İyi de nasıl affedeyim?
Hiç sormayın. Bir yolunu bulup affedeceksiniz, başka çıkarı yok! Bunca zamandır kaç seansta kaç kalp çakrasında kalakaldım biliyor musunuz? Affedilemeyenler orda bekliyordu beni çünkü çok eskilerden gelmiş, hiç gitmemiş kırgınlıklar onlar... Kaç tane pırıl pırıl yürekli, iyi insanın katıla katıla ağlamasına tanık oldum biliyor musunuz? Bazıları gözlerini kocaman kocaman açıp bana şaşkınlıkla baktı sonradan. Seanstan sonra o bölgede çalışırken hissettiğim, gördüğüm şeyleri paylaştığımda, “Ama ben o meseleyi çoktan hallettiğimi sanıyordum!” diyenler çok oldu.

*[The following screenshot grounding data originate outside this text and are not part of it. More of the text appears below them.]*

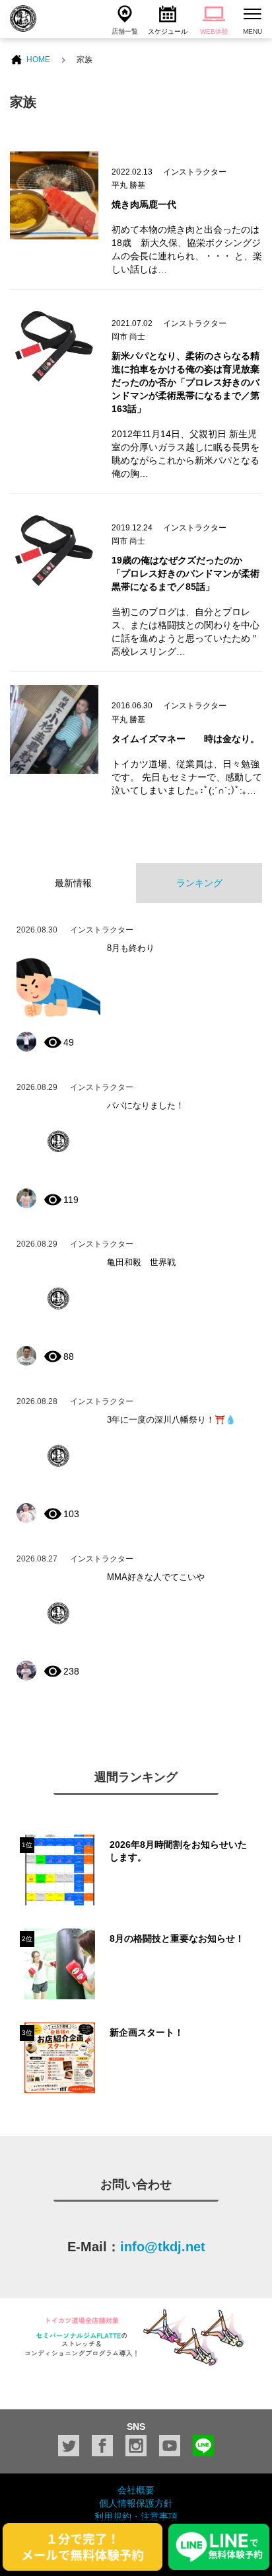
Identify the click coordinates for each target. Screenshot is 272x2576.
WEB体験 (214, 31)
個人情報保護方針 (136, 2503)
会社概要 (136, 2490)
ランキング (199, 883)
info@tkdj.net (162, 2246)
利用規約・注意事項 (136, 2516)
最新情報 (73, 883)
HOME (38, 59)
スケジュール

Affedememek, bıkmadan usanmadan inatla taşınan bir yük gibi aslında. İçindekinin bize hiçbir faydası olmadığını bildiğimiz halde, sırf kendi kendimize söz verdik diye sırtlanıp bir ömür taşıdığımız ağır bir yük. Yolumuz açıkken mutlu mutlu adımlarla ilerlemek varken bizi yavaşlatıyor, yoruyor. Yolun kenarına bırakıp devam etsek rahatlayacağız ama yok, olmaz! Ne pahasına olursa olsun taşıyoruz sonuna kadar.

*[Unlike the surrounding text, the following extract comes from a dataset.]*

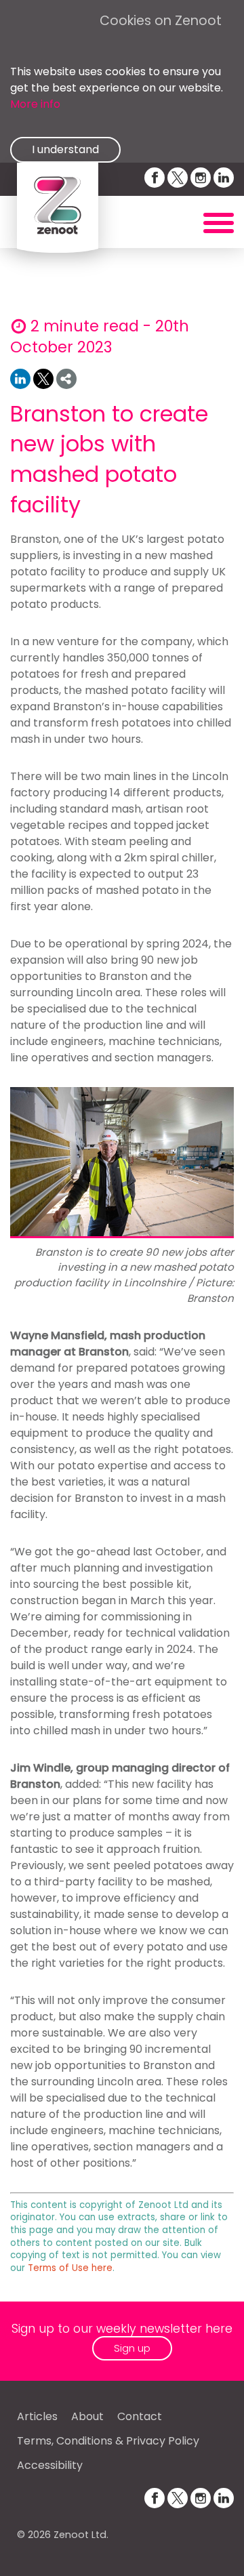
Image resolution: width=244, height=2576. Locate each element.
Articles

Böyle ziyan olan bir hayat aslında affedilemeyen kişiye verilen bir ödül. Bizi yalnızca geçmişte üzmüş, kırmış olmakla kalmıyor… Bugün, yarın, yarından sonra da o acıyı taze tutmamızı, yaşatmamızı garantiliyor. Her daim acıyan can, hiç kapanmayan bir yara olarak hayatımızda kalıyor.
Hiç sönmesin diye uğraştığımız bir alev gibi adeta. Kuru dallar toplayıp atıyoruz ateşe harlı yansın diye. Her hatırlayışımızda boğazımızı düğümleyen şeyler mesela o kuru dallar. Ya da dost sohbetlerinde yâd ettiğimiz acı günler, içerlemeler. Bize o kişiyi ya da olayı hatırlatıp üzen ama bir türlü atamadığımız bir eşya, bir fotoğraf da kuru dal. Harıl harıl topluyoruz onları, ateşi beslesinler, canlı tutsunlar diye. Ama o ateş bizi yakıyor, o başka…

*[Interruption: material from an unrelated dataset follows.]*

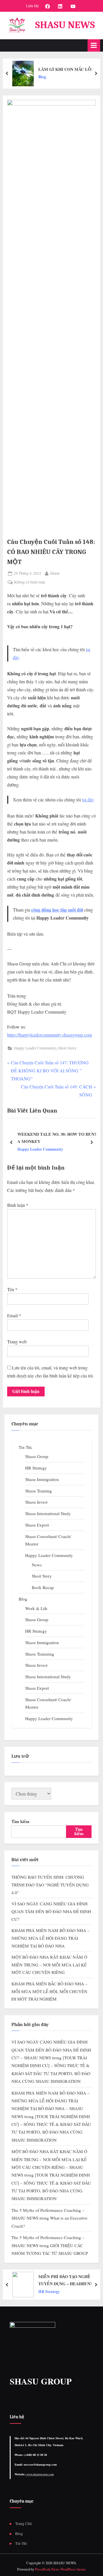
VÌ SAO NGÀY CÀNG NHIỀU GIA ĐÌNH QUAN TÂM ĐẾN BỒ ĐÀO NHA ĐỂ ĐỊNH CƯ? (51, 1911)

“Affetmek büyüklüktür” derler. Herkes bu sözü anlıyor ama büyük olmak istemiyor. Karşı taraftan bekliyor ilk hareketi. Geçmiş günlerin hatırı, kan bağı, diğer kişinin içinde bulunduğu şartlar… Hiçbir şey dikkate alınmıyor. Yanlış yanlıştır diyor, affetmiyor, kin besliyor. 40 yıllık dostuna, hatta kardeşine sırtını dönüyor, suratını asıyor, eller gibi davranıyor… Yumuşamayan yürekleri seviyor ego savaşı. Ego şiştikçe şişiyor ve hiç durmadan fısıldıyor kulağa “Sakın yumuşama”, “Bakma sen onun öyle durduğuna” “Ne çabuk unuttun?!” Ego böylesine baskın olunca da yüreğe susmak düşüyor. Gömüyor sevgisini derinlere. Tanrı’nın affettiği şeyi kul affetmiyor.
Son derece mantıklı, makul nedenler sıralanıyor hep. “Evet ama bu başka…”, “Ama o çok yanlış yaptı..”, “Durup dururken niye affedeyim ki?” Neden mi? Çünkü aslında hepimiz bir ruhuz, gelmişiz gidiyoruz ve gelişmemiz için birbirimize vesile oluyoruz. Yanlışlar yapıyoruz, kırıyoruz, kırılıyoruz, yargılıyoruz, yargılanıyoruz. İnsanız, öğreniyoruz. Ve evet, hiç öğrenmeyenler de var. Ama zaten onlar affedilmeyi “hak ettikleri” için değil, yüreğimizi kirletmek istemediğimiz için affediyoruz. Herkes farklı seviyede. Hayat koskoca bir okul gibi ama tek bir farkla; ilkokul üçüncü sınıftaki bir ruhla doçentlik sınavı veren bir ruh yan yana düşebiliyor bazen aynı sıralarda.
Yani, aslında herkes elinden gelenin en iyisini yapıyor. İçinde bulunduğu şartlar, bilgisi, tecrübesi ve en önemlisi de kapasitesi el verdiğince yapıyor yaptıklarını. Bizim şahsımızla ilgili olmuyor onun “davası”. Ruhsal gelişiminde hangi düzeydeyse oralarda seyrediyor tavırları, tepkileri. Daha iyisini yapamıyor, elbet öğrenecek, hayat eninde sonunda ona öğretecek… Siz affetseniz de affetmeseniz de, onun zamanı ne zaman gelirse o zaman.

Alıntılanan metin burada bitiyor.